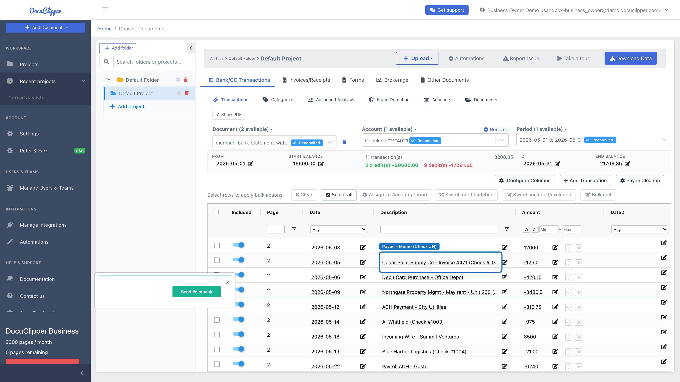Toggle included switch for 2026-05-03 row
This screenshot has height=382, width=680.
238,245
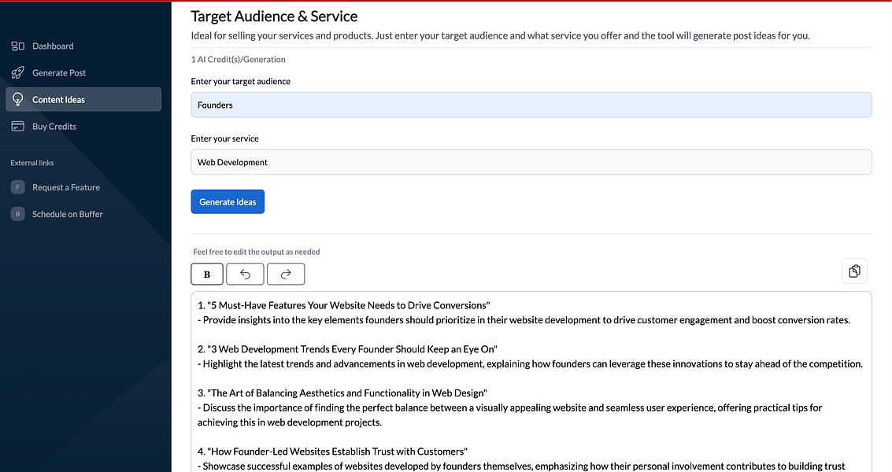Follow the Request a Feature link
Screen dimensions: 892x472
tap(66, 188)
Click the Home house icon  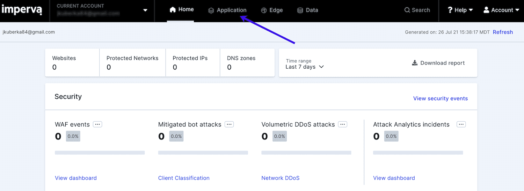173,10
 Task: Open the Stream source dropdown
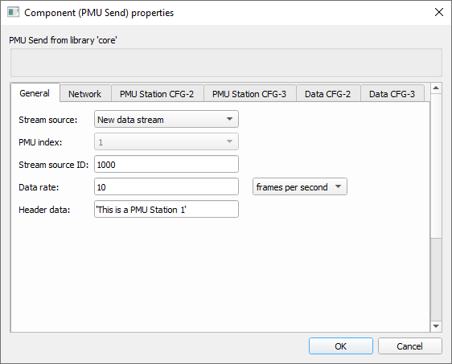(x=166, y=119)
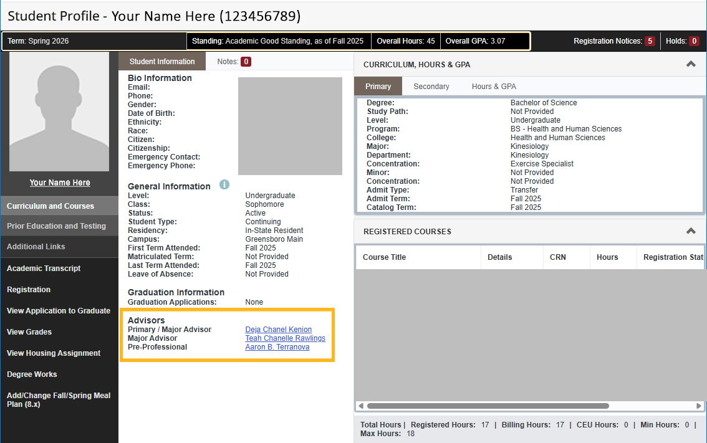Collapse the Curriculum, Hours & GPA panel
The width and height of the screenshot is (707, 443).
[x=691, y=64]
==
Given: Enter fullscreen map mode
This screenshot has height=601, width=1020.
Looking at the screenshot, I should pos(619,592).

-- The problem --
Locate each line in the items above that contains the string "screenshot" and copy it. Case counts.

-- Exercise output --
This screenshot has height=382, width=680.
The width and height of the screenshot is (707, 443).
This screenshot has height=601, width=1020.
Looking at the screenshot, I should pos(619,592).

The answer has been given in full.